To solve this problem, technologies have been developed to detect fake news based on expressions in texts and patterns with which information spreads throughout the world. Companies that generate revenue from online advertising are particularly susceptible to fraudulent content and are moving quickly to address this issue. For example, Google and Facebook, which account for more than 60% of the world’s online advertising, are currently exploring a variety of defensive measures. These include using machine learning to infer fake news, cooperating with third-party organizations that perform fact checks, and leveraging user evaluation of articles as collective intelligence to assess reliability.
4 Gartner https://www.gartner.com/technology/research/predicts/
Data quality has a great impact on AI since its decisions are dependent on the data entered. For example, if AI uses a biased statement made by a user, it might make a decision that is discriminatory or biased. AI recognizes objects and voices with an accuracy that exceeds that of humans. However, use of deceptions may fool AI to understand information incorrectly. Data sets that deceive AI are called adversarial examples, and such false information poses a grave threat to companies and people using AI. For example, if street signs are manipulated with a malicious intent, humans will likely consider it a nuisance and interpret the signs without difficulty. However, with a self-driving vehicle, AI may misinterpret road signs as false information, which in turn could become life threatening. In another example, a surveillance camera with AI could be fooled by a person wearing glasses with special printing, resulting in a person being misidentified.

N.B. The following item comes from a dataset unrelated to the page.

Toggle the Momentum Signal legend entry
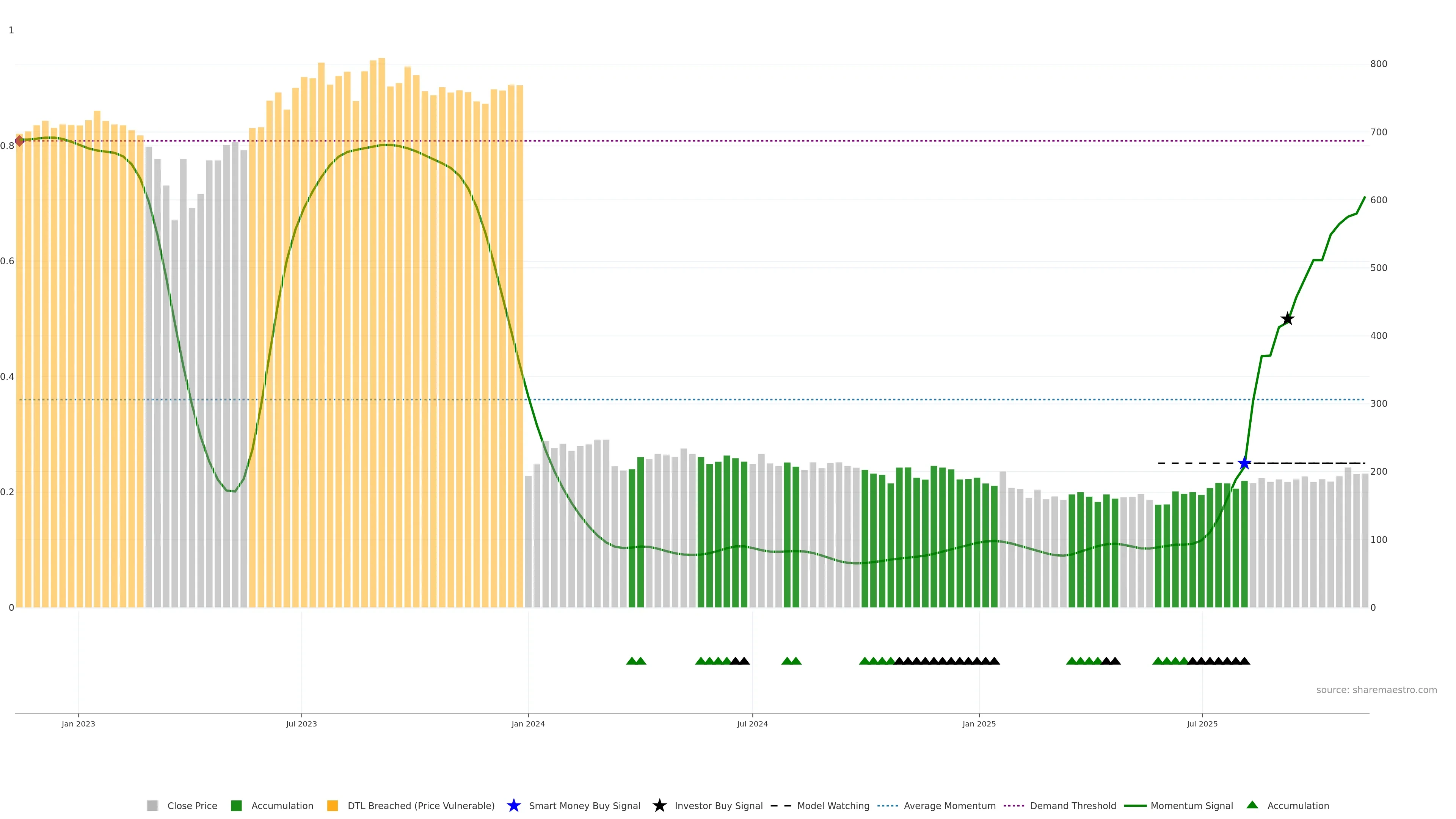The image size is (1456, 819). [1191, 805]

One solution being tested to solve these problems uses a dataset of pseudo-adversarial examples to pinpoint vulnerabilities in advance. In addition to information accuracy, AI’s robustness against malicious data will become increasingly important in the future.
Data holds the promise of generating limitless new value. However, the existence of fraudulent, biased and AI-deceiving data might jeopardize its use. So what is necessary to use data in a sustainable way? From the technological perspective, a technology that detects data falsities and bias plus the development of robust AI will be necessary. It is anticipated that technologies will continue to evolve in an endless fashion similar to the attack and defense cycles in cybersecurity. For this reason, systems must be built with the assumption that malicious data is present. Even with uncorrupted data, AI’s misjudgment can be a problem. For example, in 2015, Google’s image recognition system caused controversy when it recognized a human as a gorilla. (Google solved this problem by deleting tags related to primates). As long as AI is not 100% accurate, operation-level solutions will be necessary depending on the application.
There is a limit to the amount of data quality checks that one company can perform. Moreover, restricting data collected such as from IoT devices to a single company will greatly limit its value. Perhaps society needs a system in which everyone shares data and guarantees reliability. To accelerate this data revolution, it may be necessary to develop structures that distribute data, such as a data marketplace or information banks, as well as incentives for companies and individuals who offer data with guaranteed quality.
If the entire society works together to improve the reliability of both AI and data, the creation of value would be significantly improved. To do this, it may be necessary to enhance society’s perception of the value of data.